Adam’s Return

23 Nov

Review of For Your Entertainment (2009:RCA/Jive)

By Tavia Nyong’o

Adam Lambert talks a hot fuck. When he boasts on the first single from his debut album that “I’m a work ya ’til your totally blown,” he’s not talking about your mind. And even if the album as a whole doesn’t fully deliver, is eponymous single gets things off to a suitably subversive start. An ode to the joys of the power bottom (even if Mr. Lambert is purportedly a top), “For Your Entertainment” flips the script on a seducer who thinks he or she is getting someone “soft and sweet” for their “entertainment,” only to discover, too late, the radical intensity of erotic passivity. The song might be a metaphor for the future role of the out gay entertainer in American culture. This song and its promise “I’m about to make it rough for you” helps drive a nail in the coffin of the sexless, minstrelized images of 1990s “gay visibility.” The insatiable, omnisexual persona Lambert inhabits onstage — from American Idol to the American Music Awards — is a bitch slap at the era of “limp wrist and a shopping list,” as queer punk Ste McCabe likes to call it. Of course, Lambert the L.A. fashion victim and McCabe the “Too Poor to Be Gay” Mancunian are polar opposites. But they share a discontent — really, a disbelief — with the stultifying norms that increasingly pervade what passes for queer culture these days. In their different ways, each are doing something musical about it.

When Adam covered Sam Cooke’s “Change is Gonna Come” during the finals of American Idol last spring, everyone understood the analogy between African American civil rights and gay rights that he was risking. Maybe in that case he was just another “white boy trying to sing tough and black, with gravel and spit in his voice,” but when he’s not overreaching for gravitas, Lambert has chutzpah enough to burn. It’s still too early to know whether or how his particular change is going to come, but the broad outlines of his unabashedly commercial, unapologetically oversexed approach are already visible — and audible.

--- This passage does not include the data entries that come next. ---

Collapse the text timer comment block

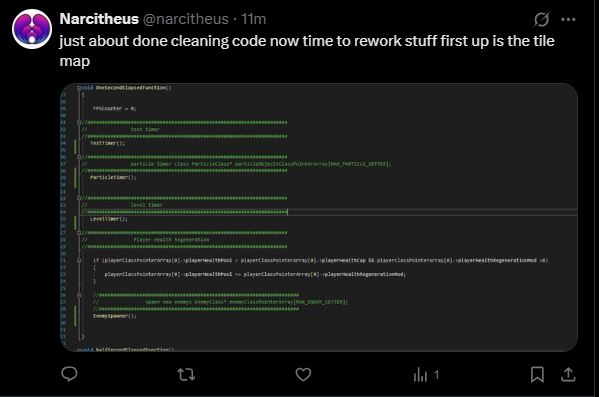(x=79, y=122)
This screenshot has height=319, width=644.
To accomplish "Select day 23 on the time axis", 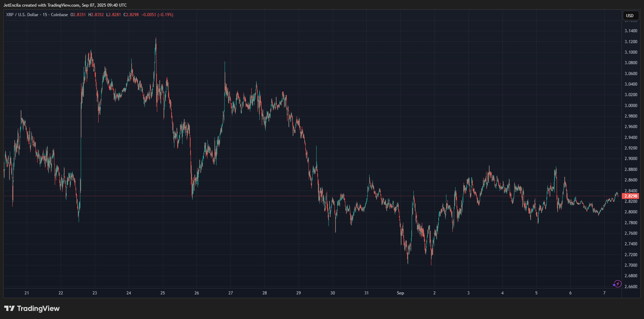I will [x=95, y=293].
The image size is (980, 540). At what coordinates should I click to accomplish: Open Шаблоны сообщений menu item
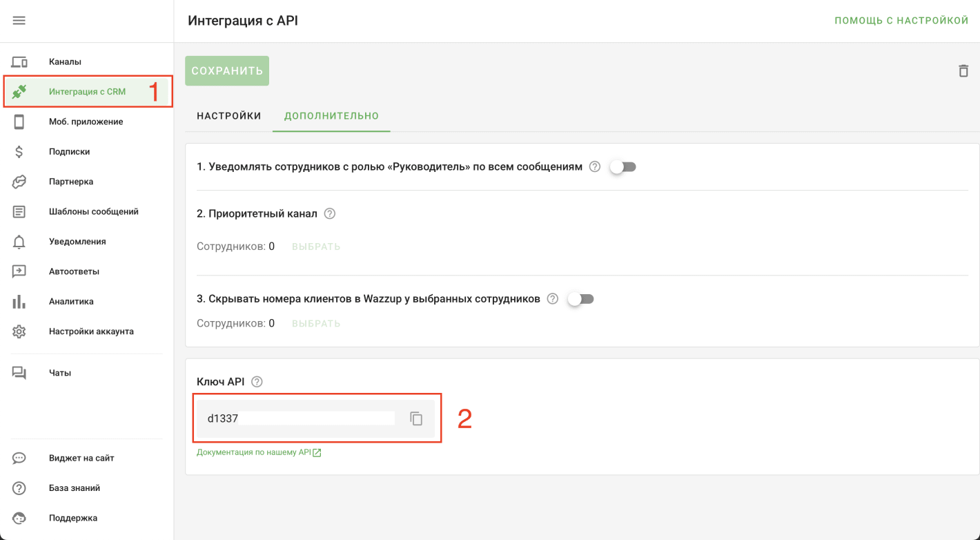click(94, 212)
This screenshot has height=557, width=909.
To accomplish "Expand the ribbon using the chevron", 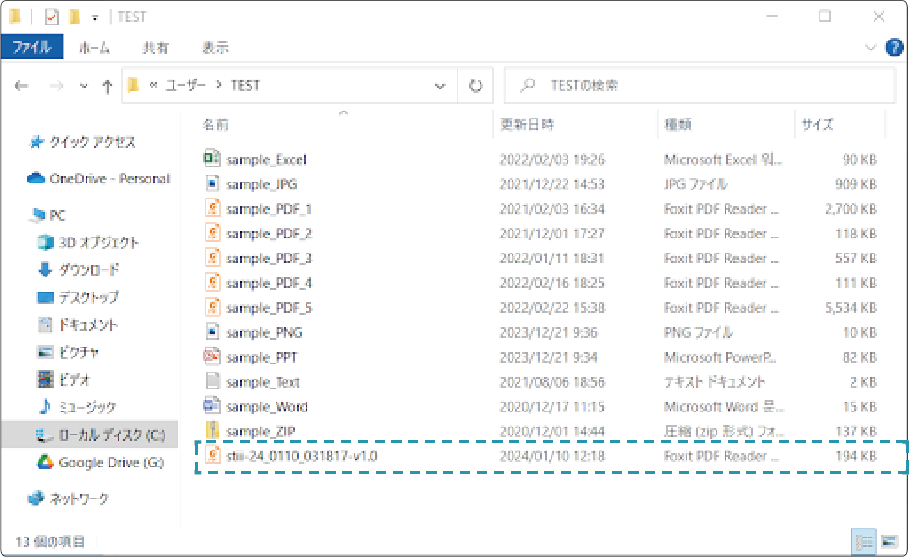I will click(870, 47).
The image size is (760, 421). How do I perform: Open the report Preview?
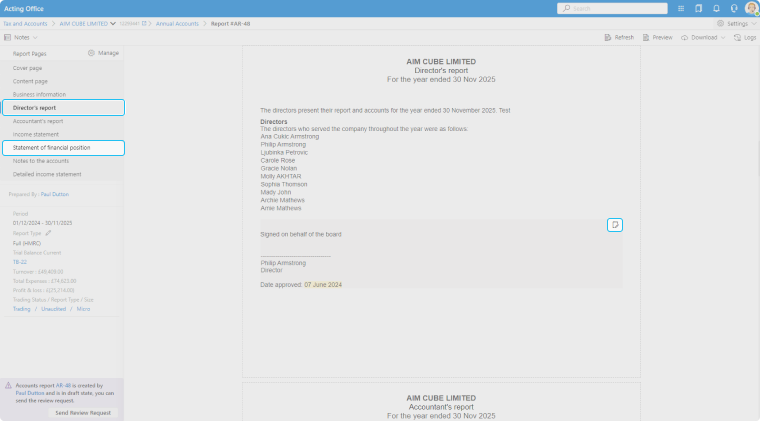(x=657, y=37)
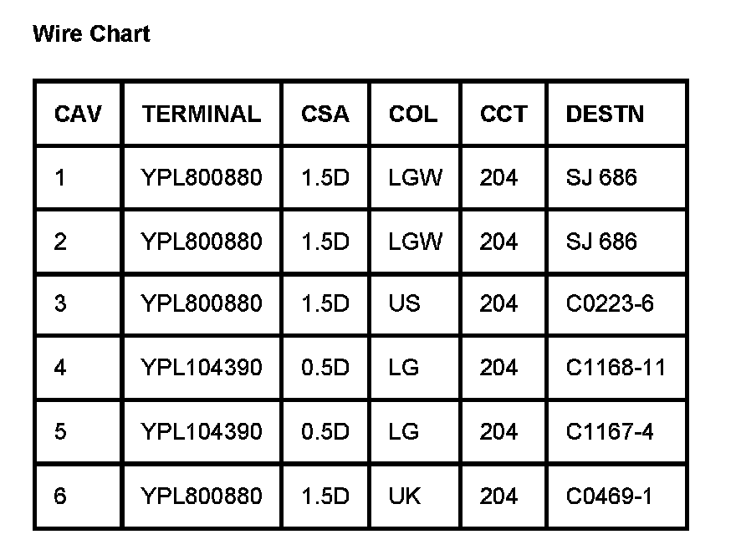Image resolution: width=736 pixels, height=560 pixels.
Task: Select the CSA column header
Action: click(325, 114)
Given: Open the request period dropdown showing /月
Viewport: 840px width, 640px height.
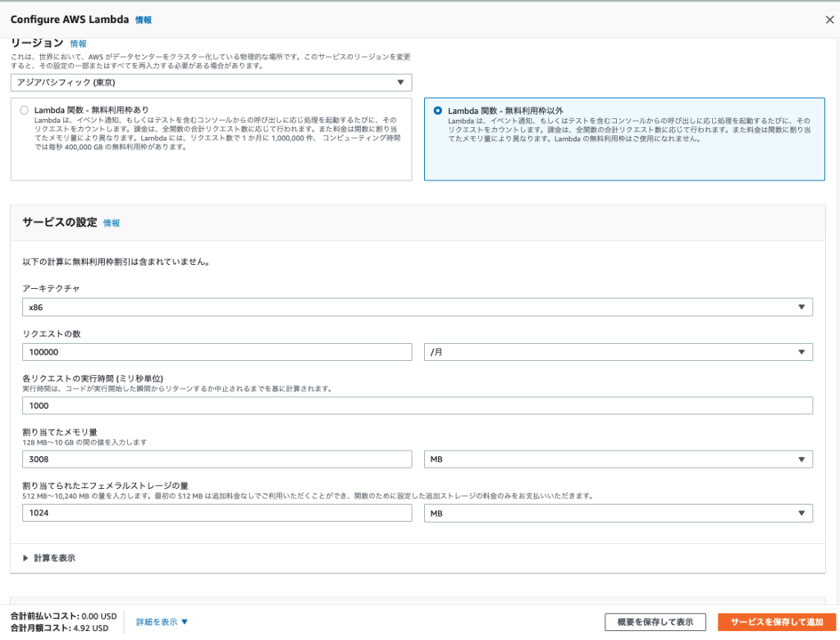Looking at the screenshot, I should 618,352.
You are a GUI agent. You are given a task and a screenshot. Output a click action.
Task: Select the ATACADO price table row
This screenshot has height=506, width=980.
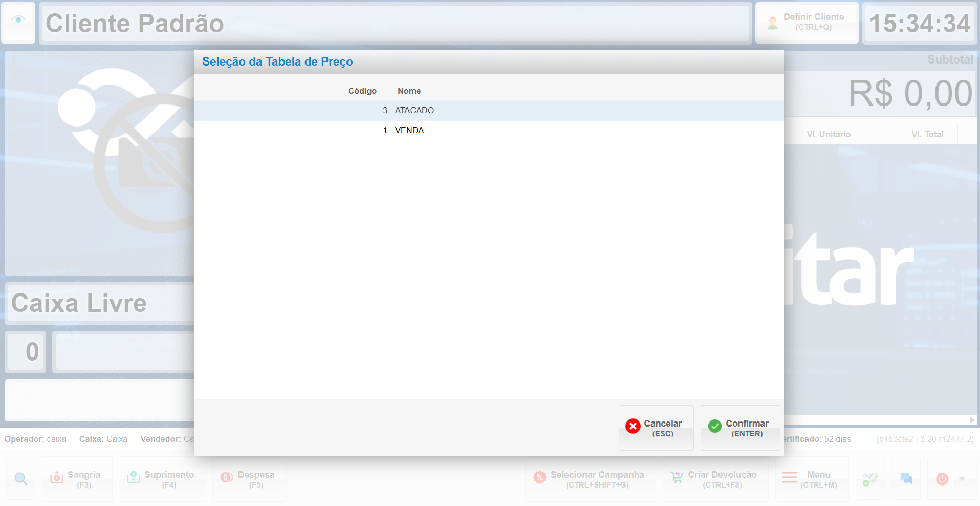coord(489,111)
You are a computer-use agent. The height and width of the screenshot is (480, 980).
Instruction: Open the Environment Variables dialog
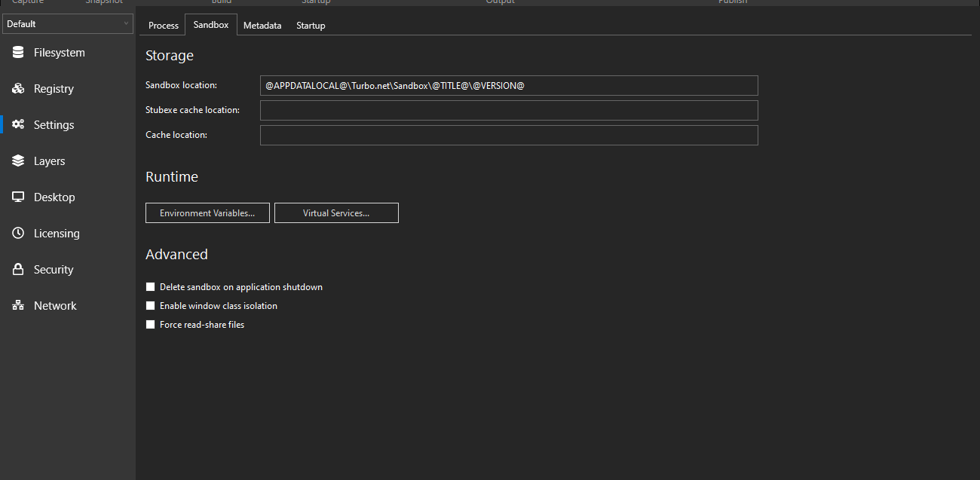tap(207, 212)
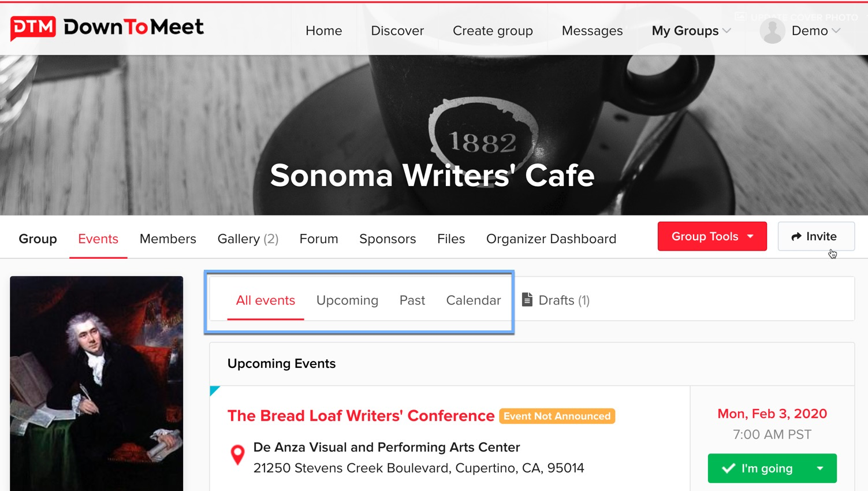Viewport: 868px width, 491px height.
Task: Open the Calendar tab
Action: 473,300

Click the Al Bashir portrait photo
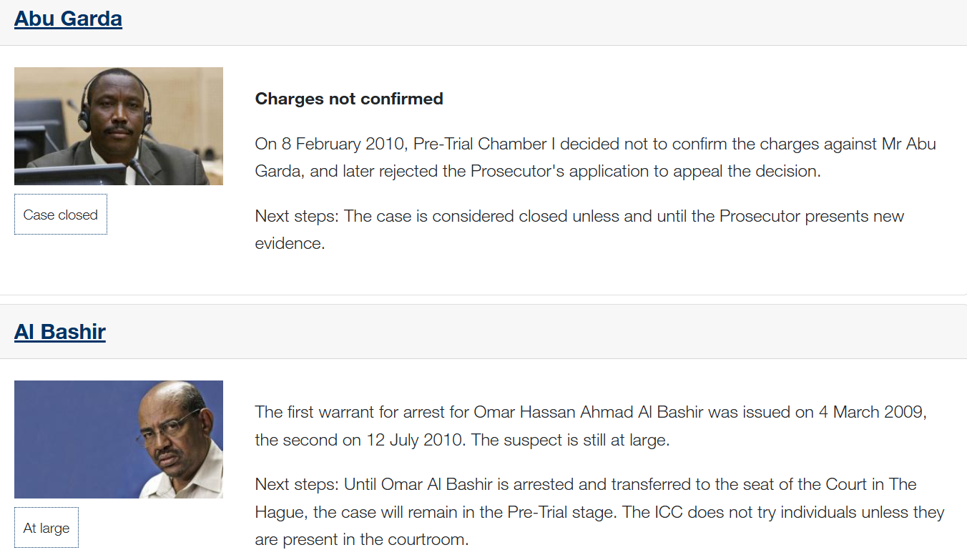pos(119,439)
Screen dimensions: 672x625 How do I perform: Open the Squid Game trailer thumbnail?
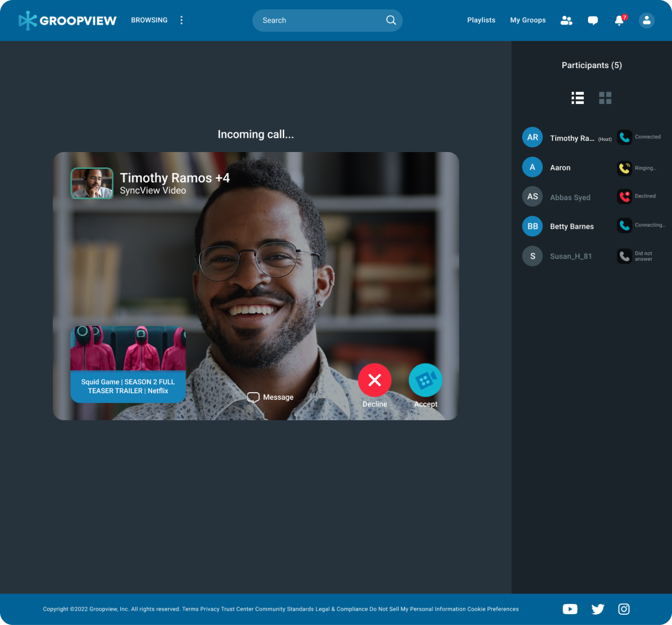coord(128,364)
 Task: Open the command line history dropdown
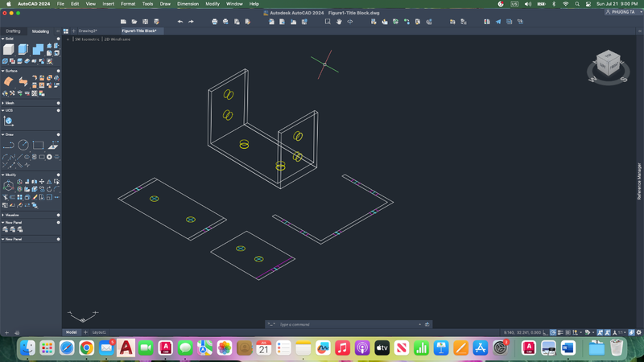[420, 324]
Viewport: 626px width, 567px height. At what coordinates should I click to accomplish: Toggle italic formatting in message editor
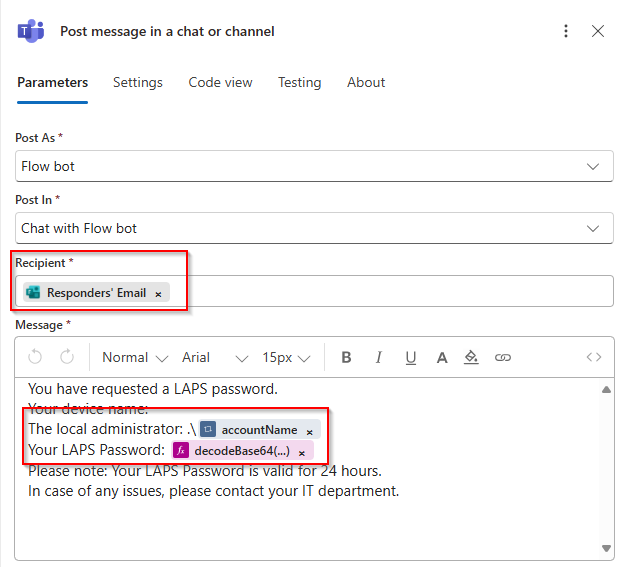(378, 357)
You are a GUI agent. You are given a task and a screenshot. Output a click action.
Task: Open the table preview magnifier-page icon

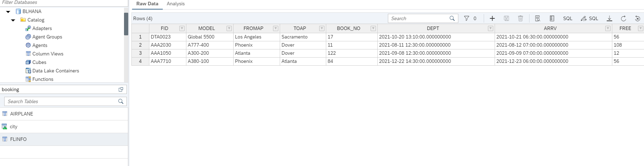click(x=537, y=18)
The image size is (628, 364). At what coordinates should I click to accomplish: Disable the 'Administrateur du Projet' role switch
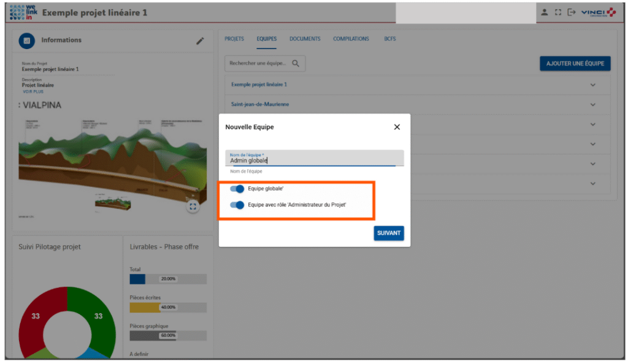(x=237, y=205)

Adam does little to endanger his appeal to his straight female fan base. He does so in part through exaggerating his bisexual appeal: planting comments in the media about tongue kissing girls, posing with a naked female model in Details, and miming a strutting, preening cock rocker at his shows. At moments, he also enrolls in the “If I was your girlfriend” school of male effeminacy, encouraging shared identifications over an obsession with makeup and clothes, and a readiness to share feelings. And, in relation to rock masculinity, his approach is mainstream, but not necessarily assimilationist. Instead, his rockist calculations — from holding out for the cover of Rolling Stone to holding his own on-stage with Queen, Kiss and Slash — show he wants to compete with, rather than simply service, straight men. He hopes to redefine what counts as mainstream, not fit into it. And while he demurs from seeing his role as political (which, given the lamentable state of a marriage-obsessed LGBT politics, is probably a good thing), Lambert is too canny to be unaware of the cultural politics of being out in the mainstream. What’s thankfully missing from the album is a tearful confessional song about coming out or wistful ballad about gazing into another boy’s eyes. Instead, he opts for a democratic appeal to all freaks, geeks and weirdos. On “Master Plan,” a bonus track to the new album, he dusts off the”face of a new generation” anthem and gives it a few licks of polysexual, androgynous paint. “Your skin is burning at the sight of me,” he boasts, fronting an imaginary brigade of glamorous weirdos storming the barricades of normality. And, legendary as his wail already is, Lambert does seem to push the envelope primarily in the sartorial division. When his album cover art was first released, I literally couldn’t believe it for a moment. And then I had to hand it to him, not for showing me something that was particularly edgy or radical (it wasn’t), but for reminding me how intimidated we’ve all become by our reactionary culture. His simple throw-back image shows us how we need to liberate ourselves, not from our own particular hang ups, but from the self-censoring positions we take whenever we defer to the broader society’s hang-ups.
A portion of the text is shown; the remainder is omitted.